Video
Codec: MPEG-4 AVC Resolution: 1080p
Aspect ratio: 2.40:1
Original aspect ratio: 2.39:1
Audio
English: DTS-HD Master Audio 5.1 (48kHz, 24-bit)
French: Dolby Digital 5.1 (640 kbps)
Spanish: Dolby Digital 5.1 (640 kbps)
Czech: Dolby Digital 2.0
... (more) Note: All 2.0/1.0 are 192 kbps...
English: DTS-HD Master Audio 5.1 (48kHz, 24-bit) French: Dolby Digital 5.1 (640 kbps) Spanish: Dolby Digital 5.1 (640 kbps) Czech: Dolby Digital 2.0 French (Canada): Dolby Digital 2.0 German: Dolby Digital 2.0 Japanese: Dolby Digital 2.0 Latin: Dolby Digital 2.0 Portuguese: Dolby Digital Mono(less) Note: All 2.0/1.0 are 192 kbps
Subtitles
English SDH, French, Spanish, Portuguese, Japanese, German SDH, Czech, Danish, Finnish... (more)
English SDH, French, Spanish, Portuguese, Japanese, German SDH, Czech, Danish, Finnish, Norwegian, Swedish (less)
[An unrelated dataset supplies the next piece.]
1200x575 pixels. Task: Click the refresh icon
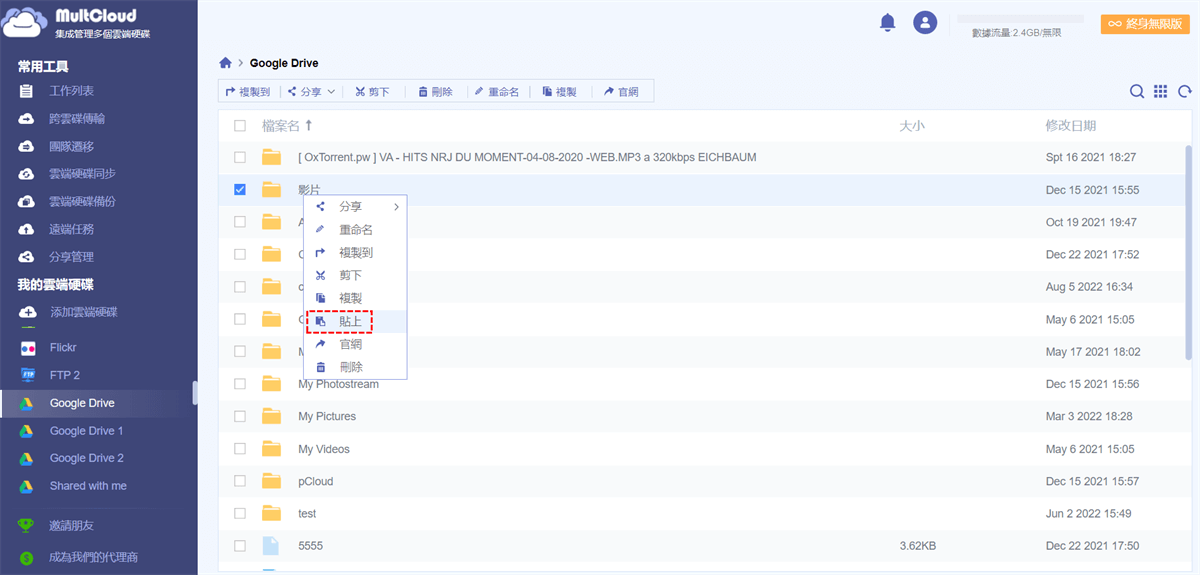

Disclosure Blu-ray offers solid video and great audio in this excellent Blu-ray release
An executive at a high-tech firm is passed over for a promotion, only to discover that his new boss is a woman with whom he'd had an affair 10 years earlier. When the woman immediately makes an aggressive sexual overture toward him, the man sues for sexual harassment, which uncovers a series of revelations about his own past and the future of his company.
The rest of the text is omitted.